Work to complete:
Reproduce the data below with "price amount" changed to "price tag" and every other word kept as it is. Omit the pictures from your version.

Information given:
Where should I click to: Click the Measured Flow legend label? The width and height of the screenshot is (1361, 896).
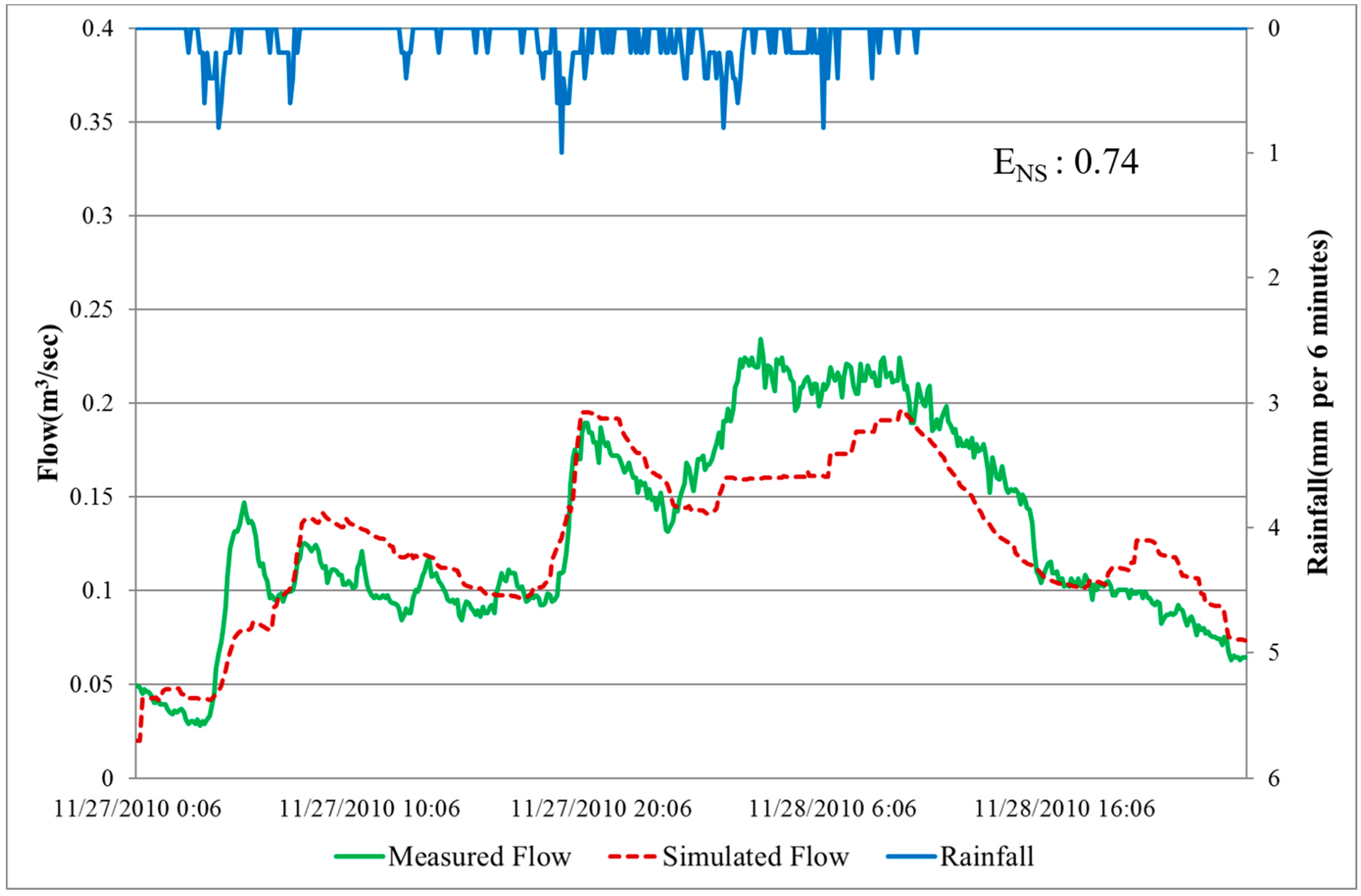point(479,856)

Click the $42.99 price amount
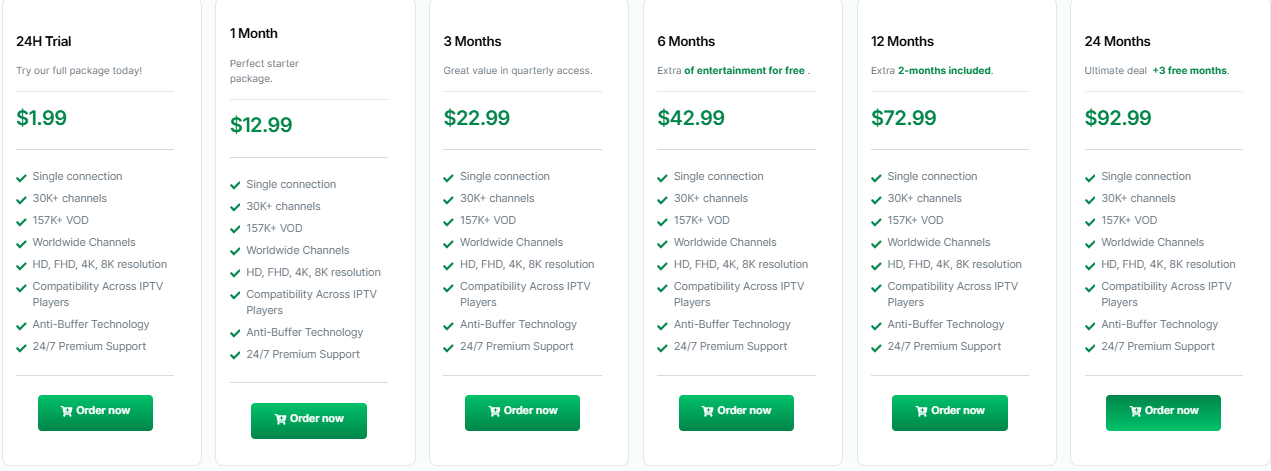[x=691, y=118]
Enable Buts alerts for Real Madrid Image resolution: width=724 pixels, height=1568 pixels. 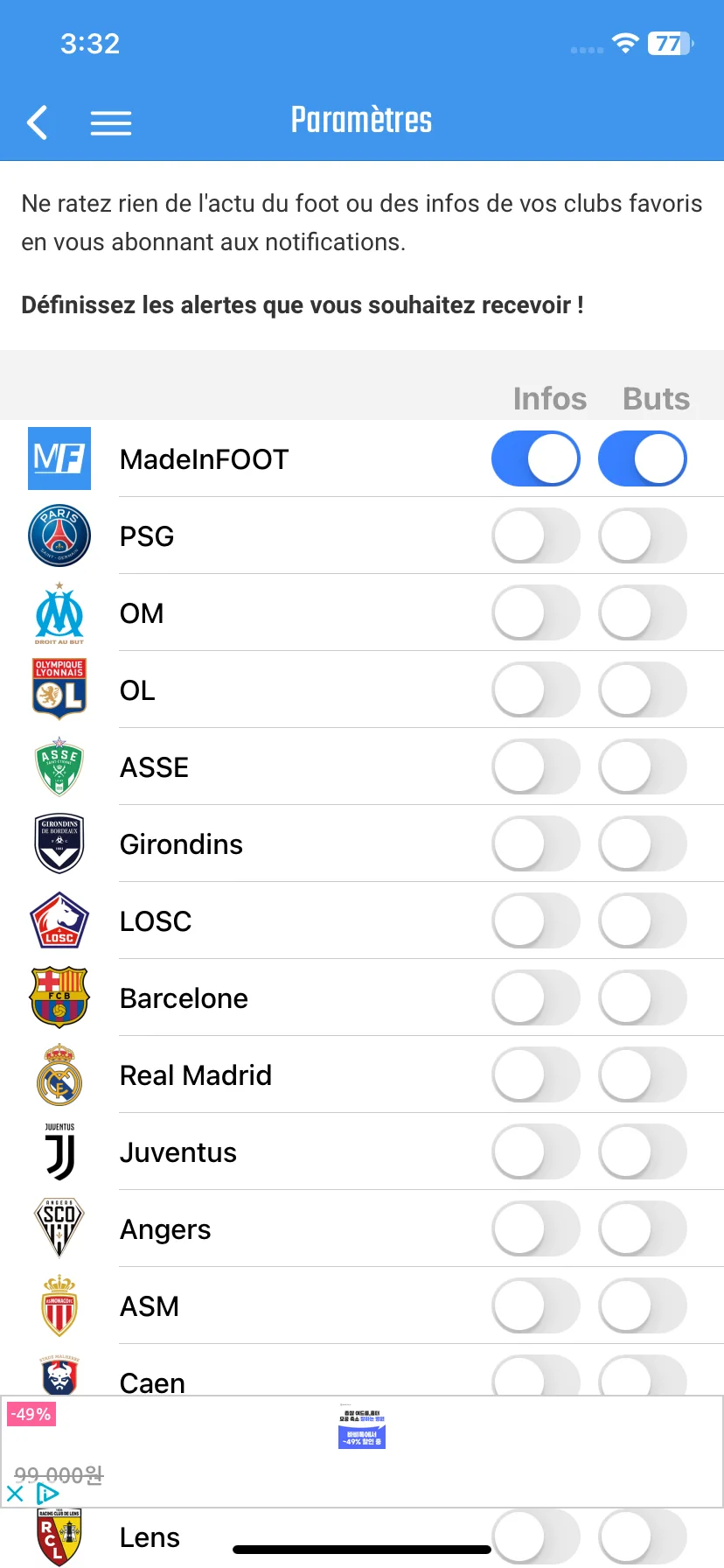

Reply to the exercise:
Where should I click to: Click the Measured Flow legend label? The width and height of the screenshot is (1361, 896).
point(479,856)

Click the $42.99 price tag
[x=691, y=118]
Enable Buts alerts for Real Madrid Image resolution: width=724 pixels, height=1568 pixels. 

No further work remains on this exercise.